Excerpted records:
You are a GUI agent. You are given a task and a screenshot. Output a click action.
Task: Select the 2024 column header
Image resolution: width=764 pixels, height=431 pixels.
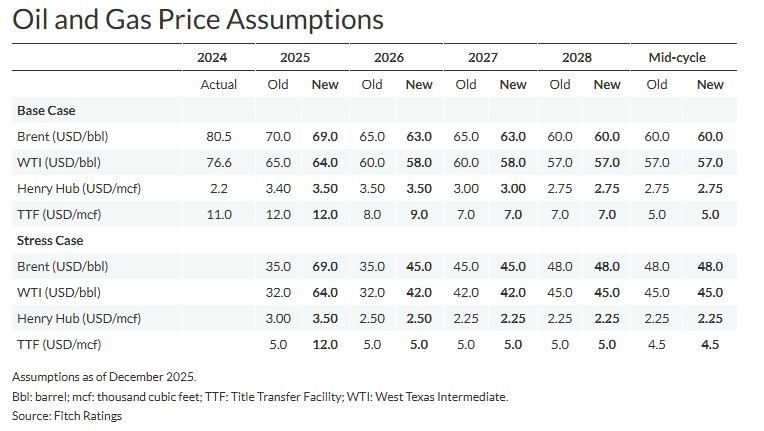point(219,58)
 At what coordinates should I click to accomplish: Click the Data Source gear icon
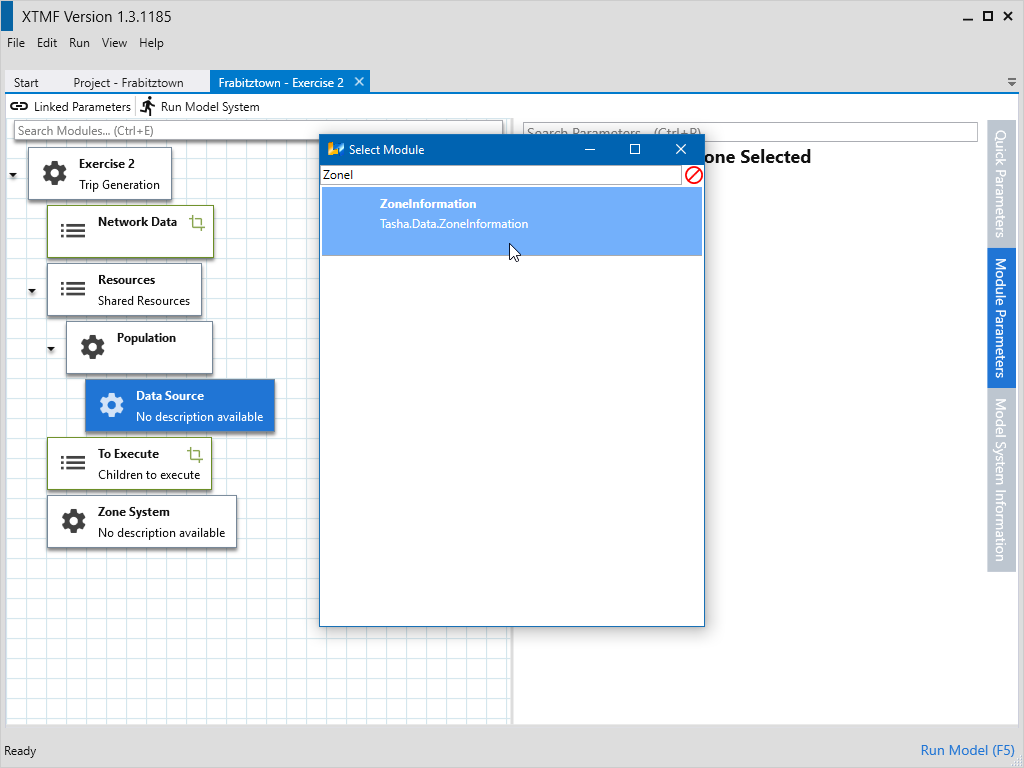[111, 405]
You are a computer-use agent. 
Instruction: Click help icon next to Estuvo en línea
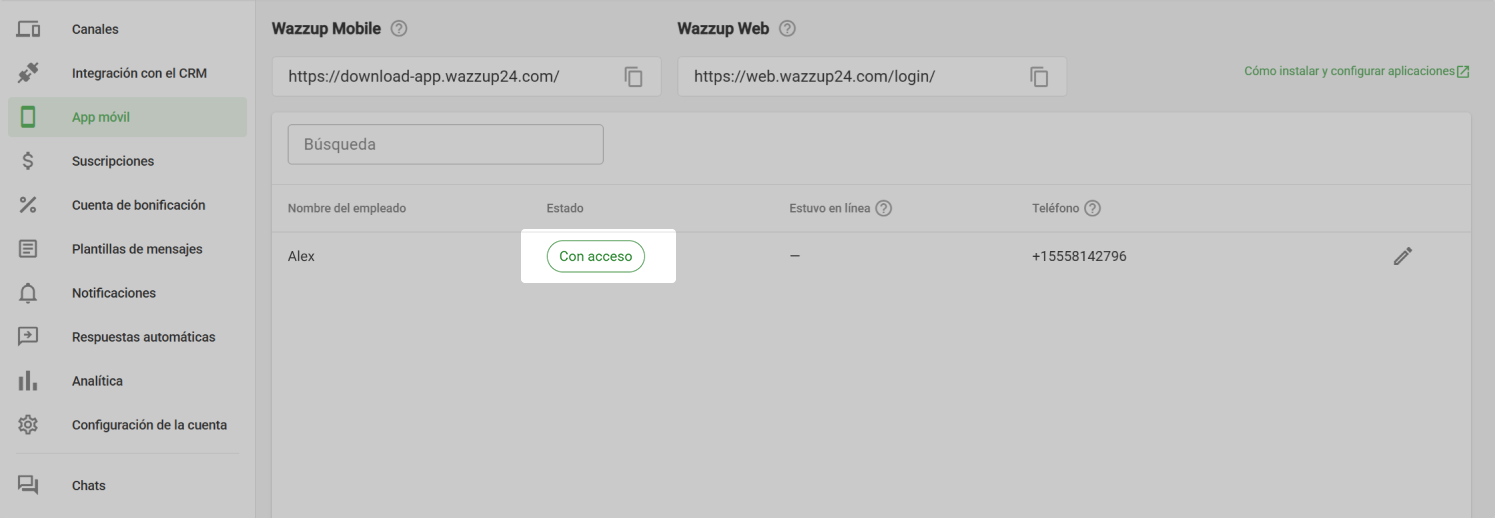(883, 208)
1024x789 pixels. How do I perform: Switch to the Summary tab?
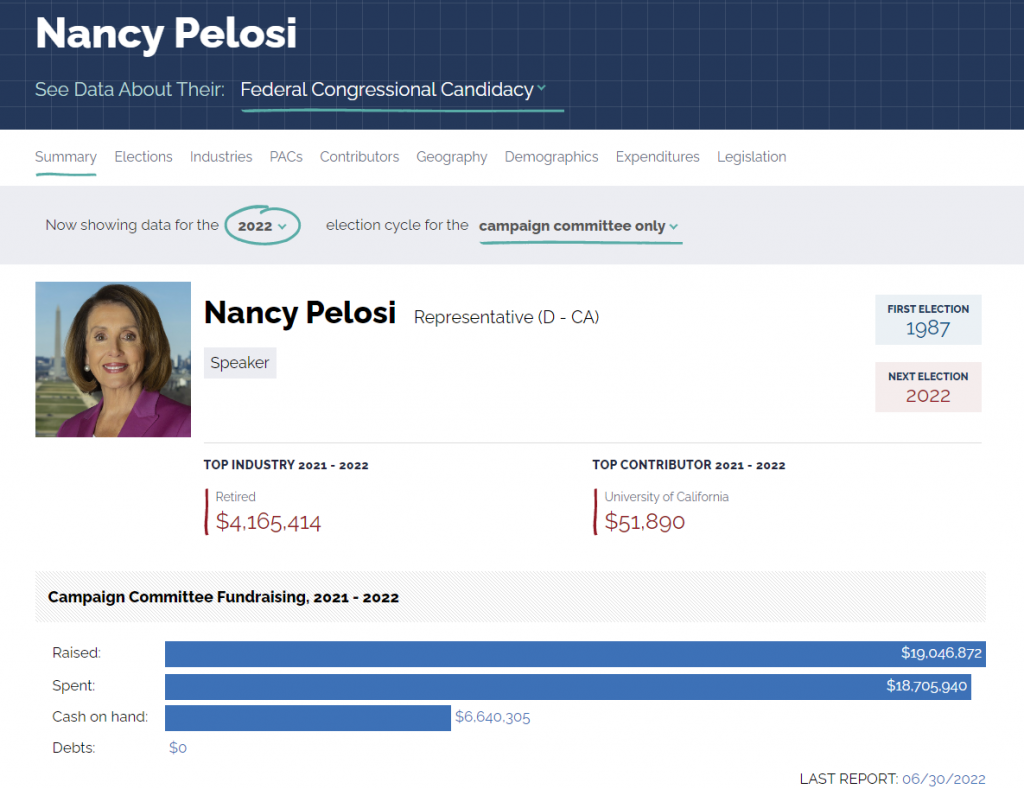pyautogui.click(x=66, y=157)
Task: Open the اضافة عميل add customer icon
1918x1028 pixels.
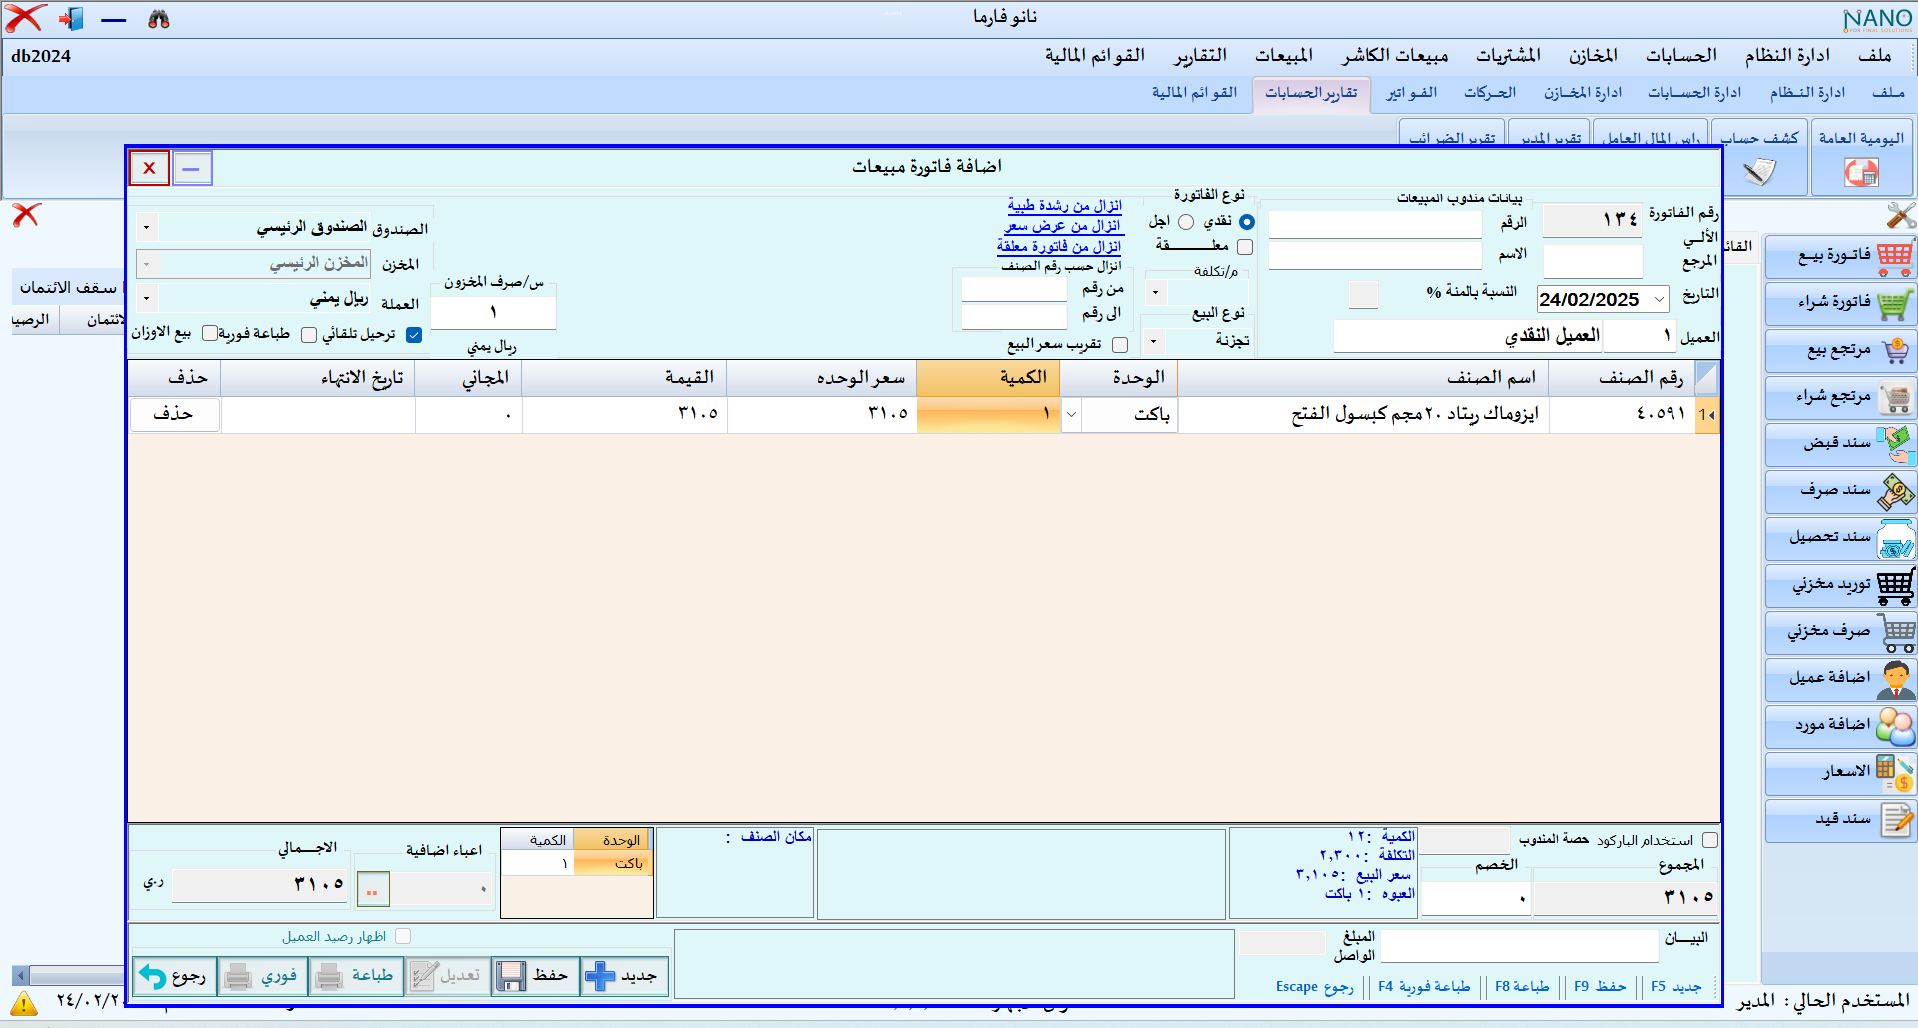Action: click(1894, 679)
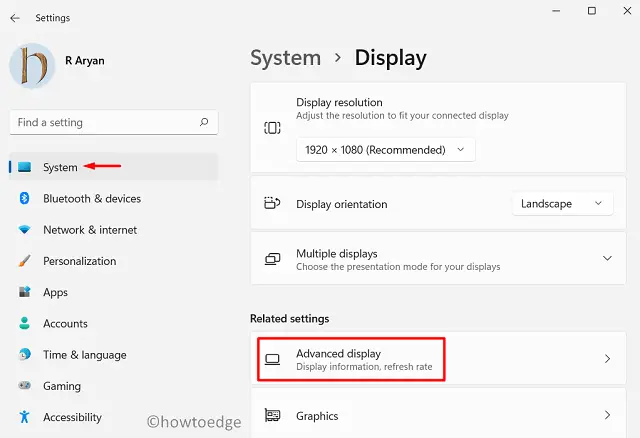Click the back arrow in Settings header
Image resolution: width=640 pixels, height=438 pixels.
pyautogui.click(x=15, y=18)
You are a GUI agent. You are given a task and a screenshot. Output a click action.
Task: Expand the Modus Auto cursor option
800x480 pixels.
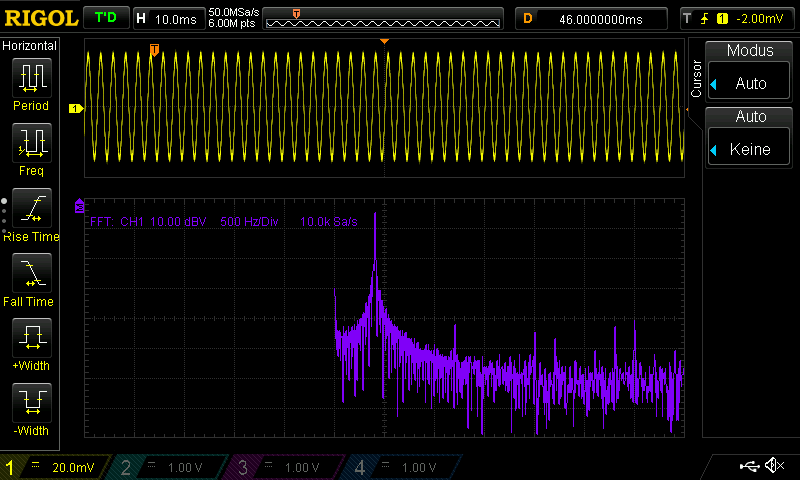750,72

Problem to work on:
Your answer should consist solely of the lines from the one with "At what coordinates" through the last line of the entries, restated word for word, with the pictures omitted.

Output of the task:
 At what coordinates should I click to accomplish: Click the Data Source gear icon
[111, 405]
You are a computer-use agent. 
Instruction: Click help icon next to Estuvo en línea
(883, 208)
1024x789 pixels. How do I perform: Switch to the Summary tab?
pyautogui.click(x=66, y=157)
Task: Open the اضافة عميل add customer icon
1918x1028 pixels.
Action: click(1894, 679)
Click the back arrow in Settings header
Image resolution: width=640 pixels, height=438 pixels.
pyautogui.click(x=15, y=18)
You are a GUI agent. You are given a task and a screenshot. Output a click action.
Task: Expand the Modus Auto cursor option
800x480 pixels.
750,72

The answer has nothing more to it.